Operator Identity: Quantum Mechanics Explanation w/ References

[LagrangeEuler]

In Quantum mechanics, when we have momentum operator ##\vec{p}##, and angular momentum operator ##\vec{L}##, then
[tex](\vec{p} \times \vec{L})\cdot \vec{p}=\vec{p}\cdot (\vec{L} \times \vec{p}) [/tex]
Why this relation is correct, and not
[tex](\vec{p} \times \vec{L})\cdot \vec{p}=\vec{p}\cdot (\vec{p} \times \vec{L}) [/tex]
?
Could you give me some reference for this?

 

[Orodruin]

Because ##\vec p## does not commute with ##\vec L##.

 

[vanhees71]

Well, let's calculate it:
$$A=(\vec{p} \times \vec{L})\cdot \vec{p}=\epsilon_{jkl} p_j L_k p_l=p_j (\vec{L} \times \vec{p})_j = \vec{p} \cdot (\vec{L} \times \vec{p}).$$
It's as simple as with usual c-number vectors, because nowhere I have to commute any operators :-)).

 

[Orodruin]

Because ##\vec p## does not commute with ##\vec L##.

because nowhere I have to commute any operators :-)).

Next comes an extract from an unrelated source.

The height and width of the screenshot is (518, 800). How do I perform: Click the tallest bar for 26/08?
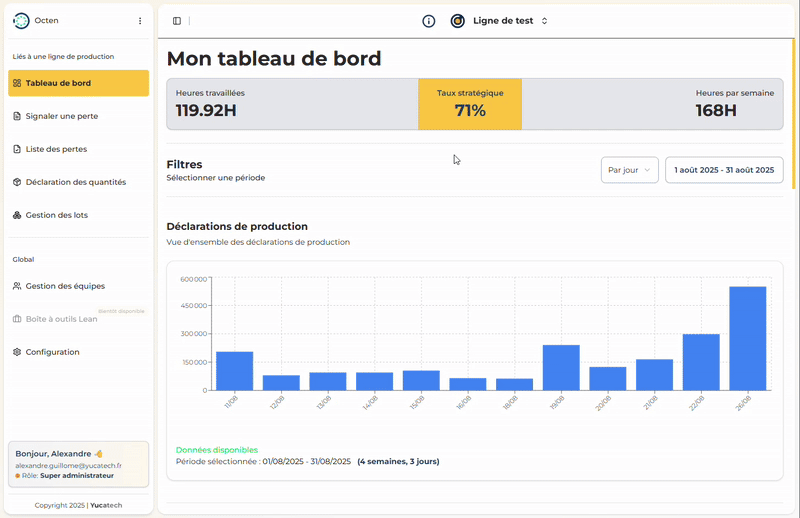click(x=748, y=338)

Just to follow up on this. To get to ##\vec p \cdot (\vec p \times \vec L)## you would have to commute the right ##p_i## with ##\vec L## and the commutator is non-zero.

 

[vanhees71]

Also the other order in the bracket wouldn't even be correct for c-number vectors, because the cross product is skew-symmetric, not symmetric!

 

[fresh_42]

Just a possibly stupid question. What does the dot mean? If it means a dot product, so why isn't ##\vec{a} \cdot (\vec{a} \times \vec{*})=0\,?##

 

[Orodruin]

That is zero, ##\vec a \cdot (* \times \vec a)## is not necessarily zero. Note that ##\vec p## and ##\vec L## are non-commuting observables.

 

[Orodruin]

To be more specific, ##\vec p \cdot (\vec p \times \vec L) = \epsilon_{ijk} p_i p_j L_k = 0## because ##p_i## commutes with ##p_j## and ##\epsilon_{ijk}## is antisymmetric in ##ij##. If you instead switch places of the second ##\vec p## and the ##\vec L##, you have to commute the ##\vec p## with the ##\vec L## to get to the antisymmetric expression. This leaves a term proportional to ##\vec p^2##.